On me, though: Duncan may still not like it but over the last few days I have come to find this scent quite compelling and would love (in my dreams) to somehow find a bottle. As I write this, I am trying to overcome my fury at having lost a rather long and epic piece I had been writing on Miami, our experiences there and on the way to America, but which at the touch of the wrong button, somehow, has been deleted as I sit here in Tampa airport with D and his parents on our way to New Orleans.

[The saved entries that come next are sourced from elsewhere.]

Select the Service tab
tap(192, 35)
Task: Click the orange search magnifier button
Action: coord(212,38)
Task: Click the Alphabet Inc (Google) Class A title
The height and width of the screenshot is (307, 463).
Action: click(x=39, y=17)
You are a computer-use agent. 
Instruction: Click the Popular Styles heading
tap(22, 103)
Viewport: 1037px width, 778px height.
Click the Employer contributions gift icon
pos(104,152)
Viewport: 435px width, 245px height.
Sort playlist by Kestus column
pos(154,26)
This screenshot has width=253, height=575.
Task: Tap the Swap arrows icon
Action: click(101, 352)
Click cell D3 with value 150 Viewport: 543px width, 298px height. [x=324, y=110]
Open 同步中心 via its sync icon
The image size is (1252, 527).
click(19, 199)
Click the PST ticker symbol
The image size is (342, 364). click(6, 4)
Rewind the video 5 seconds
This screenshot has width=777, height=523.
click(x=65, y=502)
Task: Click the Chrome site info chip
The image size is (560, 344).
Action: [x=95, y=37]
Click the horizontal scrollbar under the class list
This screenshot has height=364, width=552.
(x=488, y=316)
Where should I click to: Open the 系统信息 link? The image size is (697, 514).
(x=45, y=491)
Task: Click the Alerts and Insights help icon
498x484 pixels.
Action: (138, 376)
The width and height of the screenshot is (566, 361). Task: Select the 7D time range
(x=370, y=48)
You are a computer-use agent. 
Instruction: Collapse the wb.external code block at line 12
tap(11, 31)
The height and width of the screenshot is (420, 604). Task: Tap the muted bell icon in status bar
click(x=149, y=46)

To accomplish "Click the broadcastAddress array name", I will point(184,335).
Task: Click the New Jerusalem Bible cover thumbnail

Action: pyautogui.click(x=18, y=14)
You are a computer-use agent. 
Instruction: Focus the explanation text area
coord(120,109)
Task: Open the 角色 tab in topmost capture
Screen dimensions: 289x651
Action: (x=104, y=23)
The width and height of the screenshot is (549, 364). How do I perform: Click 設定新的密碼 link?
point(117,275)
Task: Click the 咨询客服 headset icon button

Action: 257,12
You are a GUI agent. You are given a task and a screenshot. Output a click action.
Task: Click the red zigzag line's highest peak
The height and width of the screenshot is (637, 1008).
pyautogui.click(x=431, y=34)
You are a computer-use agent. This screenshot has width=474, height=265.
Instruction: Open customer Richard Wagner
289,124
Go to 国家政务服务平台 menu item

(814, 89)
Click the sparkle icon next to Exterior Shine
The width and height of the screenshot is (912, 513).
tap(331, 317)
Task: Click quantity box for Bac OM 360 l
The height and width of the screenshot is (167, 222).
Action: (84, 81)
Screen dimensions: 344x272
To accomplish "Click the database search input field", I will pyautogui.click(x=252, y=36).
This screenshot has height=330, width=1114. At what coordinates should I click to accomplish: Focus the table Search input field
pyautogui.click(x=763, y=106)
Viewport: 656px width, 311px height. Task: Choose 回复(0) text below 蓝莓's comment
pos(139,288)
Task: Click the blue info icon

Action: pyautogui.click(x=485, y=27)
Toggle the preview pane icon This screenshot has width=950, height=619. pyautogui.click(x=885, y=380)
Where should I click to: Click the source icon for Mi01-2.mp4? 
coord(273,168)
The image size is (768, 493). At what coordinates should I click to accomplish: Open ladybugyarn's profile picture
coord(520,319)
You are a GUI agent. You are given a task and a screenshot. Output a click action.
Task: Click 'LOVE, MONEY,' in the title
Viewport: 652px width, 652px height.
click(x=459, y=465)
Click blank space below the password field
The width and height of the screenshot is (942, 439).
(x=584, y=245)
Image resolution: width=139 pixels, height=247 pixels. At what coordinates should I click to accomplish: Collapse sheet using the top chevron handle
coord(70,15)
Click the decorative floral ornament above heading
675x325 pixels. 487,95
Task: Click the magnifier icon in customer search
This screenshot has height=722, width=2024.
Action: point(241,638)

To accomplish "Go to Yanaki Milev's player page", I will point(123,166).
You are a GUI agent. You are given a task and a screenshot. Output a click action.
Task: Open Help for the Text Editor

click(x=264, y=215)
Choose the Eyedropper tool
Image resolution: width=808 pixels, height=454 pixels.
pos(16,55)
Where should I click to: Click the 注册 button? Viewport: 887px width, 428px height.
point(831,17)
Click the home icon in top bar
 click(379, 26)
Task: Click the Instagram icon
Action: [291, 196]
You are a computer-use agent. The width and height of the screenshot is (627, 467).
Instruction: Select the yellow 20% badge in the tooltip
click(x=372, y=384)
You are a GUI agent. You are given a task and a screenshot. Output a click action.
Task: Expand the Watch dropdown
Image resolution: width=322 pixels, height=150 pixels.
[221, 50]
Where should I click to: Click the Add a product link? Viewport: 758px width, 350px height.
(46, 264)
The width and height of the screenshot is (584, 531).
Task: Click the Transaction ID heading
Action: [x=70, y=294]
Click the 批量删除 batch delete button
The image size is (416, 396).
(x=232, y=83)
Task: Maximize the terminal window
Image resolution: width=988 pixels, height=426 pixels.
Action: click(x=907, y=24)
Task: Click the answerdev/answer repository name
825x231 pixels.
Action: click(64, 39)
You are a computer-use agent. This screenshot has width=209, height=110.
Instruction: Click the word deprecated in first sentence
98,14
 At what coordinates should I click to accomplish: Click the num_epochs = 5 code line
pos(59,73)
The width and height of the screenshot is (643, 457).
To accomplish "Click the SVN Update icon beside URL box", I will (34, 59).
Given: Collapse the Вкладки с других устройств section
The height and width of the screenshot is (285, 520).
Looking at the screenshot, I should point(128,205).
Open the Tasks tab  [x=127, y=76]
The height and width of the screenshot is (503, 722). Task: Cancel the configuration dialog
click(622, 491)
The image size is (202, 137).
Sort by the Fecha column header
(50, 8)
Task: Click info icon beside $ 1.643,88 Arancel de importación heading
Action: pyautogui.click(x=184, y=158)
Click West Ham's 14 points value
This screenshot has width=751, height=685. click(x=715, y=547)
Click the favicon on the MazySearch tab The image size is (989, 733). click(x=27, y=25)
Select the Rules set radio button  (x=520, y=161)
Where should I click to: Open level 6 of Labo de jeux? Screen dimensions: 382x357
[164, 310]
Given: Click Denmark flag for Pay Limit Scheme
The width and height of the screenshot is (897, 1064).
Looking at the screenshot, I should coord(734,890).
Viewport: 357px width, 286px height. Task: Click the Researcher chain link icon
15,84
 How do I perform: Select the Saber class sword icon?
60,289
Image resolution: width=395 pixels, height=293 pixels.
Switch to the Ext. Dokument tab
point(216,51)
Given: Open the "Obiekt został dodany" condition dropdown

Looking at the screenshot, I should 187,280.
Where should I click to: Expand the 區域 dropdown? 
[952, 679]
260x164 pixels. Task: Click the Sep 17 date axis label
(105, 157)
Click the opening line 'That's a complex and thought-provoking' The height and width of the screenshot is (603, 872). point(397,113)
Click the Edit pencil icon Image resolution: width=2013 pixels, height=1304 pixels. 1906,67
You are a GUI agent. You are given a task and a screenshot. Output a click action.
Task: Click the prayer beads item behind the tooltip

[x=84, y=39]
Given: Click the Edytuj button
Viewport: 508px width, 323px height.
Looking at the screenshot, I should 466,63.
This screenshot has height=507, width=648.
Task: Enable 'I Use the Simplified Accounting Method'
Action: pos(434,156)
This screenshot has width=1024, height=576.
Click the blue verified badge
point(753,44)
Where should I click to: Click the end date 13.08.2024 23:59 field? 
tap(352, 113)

I have immediately embarked on this brief review instead to quell my burning irritation ( I can’t rewrite things from scratch: they either exist as they are or not at all). Better if I just do another one instead: writing as therapy.  I am again wearing Djedi, as I sit here, and three hours in, the vetiver note is really quite sublime on me, sufficiently rooty and dark, yet also with those mineralic, citric facets I love in a good vetiver (but with none of the scratchy artificiality of many niche varieties). It is a scent that is drawing me in, hooking me. I am beginning to understand its reputation. The remaining drops are precious.


Filed under Djedi, Vetiver


  1. cookie queen

    Still gonna save some drops for when we neet. To compare. Purely educational. 😜

  2. Katy McReynolds

    What lovely photos and a lovely piece to read. Merry Christmas to you and yours! I get a faint twinge of regret knowing that you are not two oceans away but merely hundresd of miles away. I shall content myself with sharing a time zone with you. It is on my bucket list to actually meet you someday! Vetiver, since obtaining it as an essential oil, I content myself with layering it with frags that are not vetiver enough. I love it with vintage Shalimar EDT and also jasmine soliflores. It is so lovely, it is nice by itself!

  3. Beautiful piece and evocative photos. Dunc looks very happy and relaxed here with his family and it sounds like the holiday’s going great. Enjoy New Orleans! Xx

  4. ninakane1

    Beautiful piece and evocative photos. Dunc looks very happy and relaxed here with his family and it sounds like the holiday’s going great! Enjoy New Orleans and have a happy new year xxx

  5. Love the photos. I’m a sucker for black and white 🙂 I wish I could find some Djedi myself, but it’s nigh impossible these days. And ARGH about the lost piece; I remember whining to you some time back about these things happening to me far too often.

  6. The photos are glorious. So happy you are both having a wonderful time. Do have a truly fabulous New Year and thrilled your Christmas was lovely.

    I am pleased Djedi is growing on you, it is a truly different scent. Try wearing some in New Orleans and maybe the Cajun vibe will bring out some different facets to it.

    Too sad about losing a piece you were in the midst of writing, but I am sure you will write one even better. You need to enable auto save though, it will automatically save your writing every few minutes. I rely on it.

    Have a smashing time in New Orleans!

  7. Reblogged this on The Black Narcissus and commented:

    I never like to do the same thing twice on Christmas Day.
    This year we are having friends round for the first time for a party at our house, which will be a bit of an effort but hopefully fun.

    Three years ago we were on the white sands of windy Sarasota and I was trying Djedi.

    I wonder where we will be next year..

    Whatever your holiday, I hope it is a good one

  8. I really needed a blacknarcissus fix and I got it. I do love your writing and actually crave it sometimes.